January 28, 2017 Success Stories

Wauchula State Bank in Hardee County doesn’t yet have a physical presence in Polk County, but what it does have is a large and growing Polk clientele and a company leadership that wants to serve those customers very well.

Better service for their Florida neighbors to the north is best achieved, the bank’s executives say, with full attention to the Polk County marketplace and business developments here. For that kind of information, it’s tough to top a partnership with the Central Florida Development Council (CFDC).

The CFDC is the Polk County government’s designated agency for economic development. Moving from a public-private operation to a private organization, the CFDC has more than 50 investor-members. Wauchula State Bank, a full-service banking company, became an investor at the beginning of 2014, says bank Executive Vice President J.W. “Jake” Crews IV.

“We have a large customer base in Polk, but with no branch network there, we were seeking a better way to serve the customers’ needs,” says Crews, grandson of bank Chairman J.W. “Bill” Crews Jr. “The CFDC seemed like a great opportunity to network and to learn about the Polk community.”

Crews says a couple of current CFDC members also are customers of Wauchula State Bank.

“They sort of recommended the CFDC to us, telling us that ‘They would be a good fit for your organization,’ ” he says. CFDC President David Petr later visited the bank headquarters in Wauchula, and afterward, Crews says, “We agreed it would be a good fit for us.”

“We’ve been very happy with the CFDC,” says Donna McKown, executive vice president of Wauchula State Bank for retail banking and branch administration. “The meetings have been robust, and we’re able to make good connections.”

Bank liaisons to the CFDC include Jake Crews; McKown; Marketing Manager Andrew Hughes; and Barbara Hammock, a vice president and commercial lender.

“We try to make sure we have representation at all of the meetings,” Crews says.

Hammock says the CFDC meeting speakers — such as recent presenter James Farrell, Ph.D., an assistant professor of finance and economics at Florida Southern College in Lakeland — provide the kind of information that she and her bank colleagues ultimately can use to better serve their customers.

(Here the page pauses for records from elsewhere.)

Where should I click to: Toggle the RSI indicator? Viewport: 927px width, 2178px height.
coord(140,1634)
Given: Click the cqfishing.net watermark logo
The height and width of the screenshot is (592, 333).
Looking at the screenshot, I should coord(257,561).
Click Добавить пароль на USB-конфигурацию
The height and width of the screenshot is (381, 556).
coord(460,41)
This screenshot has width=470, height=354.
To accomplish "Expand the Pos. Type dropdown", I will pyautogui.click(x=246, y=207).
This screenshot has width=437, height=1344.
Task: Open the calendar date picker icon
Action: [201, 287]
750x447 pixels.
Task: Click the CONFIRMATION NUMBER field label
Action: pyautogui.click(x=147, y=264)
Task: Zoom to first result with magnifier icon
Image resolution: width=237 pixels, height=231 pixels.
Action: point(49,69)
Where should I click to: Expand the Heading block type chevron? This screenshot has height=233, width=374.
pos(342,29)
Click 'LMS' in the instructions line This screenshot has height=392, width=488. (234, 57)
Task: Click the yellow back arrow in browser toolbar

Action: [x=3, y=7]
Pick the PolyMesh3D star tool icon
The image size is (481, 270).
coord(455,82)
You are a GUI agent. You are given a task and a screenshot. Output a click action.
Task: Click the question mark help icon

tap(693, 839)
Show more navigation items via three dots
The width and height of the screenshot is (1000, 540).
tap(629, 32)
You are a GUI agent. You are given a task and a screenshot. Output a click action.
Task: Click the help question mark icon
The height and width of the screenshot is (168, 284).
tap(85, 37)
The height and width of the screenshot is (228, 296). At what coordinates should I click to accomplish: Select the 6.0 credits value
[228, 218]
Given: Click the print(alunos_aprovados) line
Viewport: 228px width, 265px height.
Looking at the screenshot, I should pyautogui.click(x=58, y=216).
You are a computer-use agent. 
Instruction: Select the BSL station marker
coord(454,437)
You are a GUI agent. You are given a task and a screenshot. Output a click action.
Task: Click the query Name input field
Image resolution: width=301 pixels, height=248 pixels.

“The other economic development councils and Polk County communities are all members, too, so we get a good overview of what’s going on in Polk County,” Hammock says.

“The information we get back from those CFDC meetings that Barbara, Donna, Jake and I attend really is invaluable,” Hughes says. “We want to grow our footprint more in Polk County, and the value from the meetings and group discussions really helps us make those decisions. We’re hearing what the market needs, and it confirms our desire to grow that market.”

McKown says “It’s really no secret” that Wauchula wants to establish its first Polk County branch office, adding to the branches it already has in Zolfo Springs and Bowling Green in Hardee County and Sebring (two offices) and Lake Placid in Highlands County. “So many of our customers are from Polk County — and the number is growing. That’s why we want to be there.”

“Our relationship with Polk County goes back years,” Crews adds. “It’s just natural for us to want to continue and grow that market.”

Wauchula State Bank has served the Florida Heartland since 1929 as a family-owned and locally managed community bank. In May 1932, J.W. Crews Sr. – Jake Crews’ great-grandfather — purchased controlling interest in the bank, and today it’s still owned and operated by the Crews family.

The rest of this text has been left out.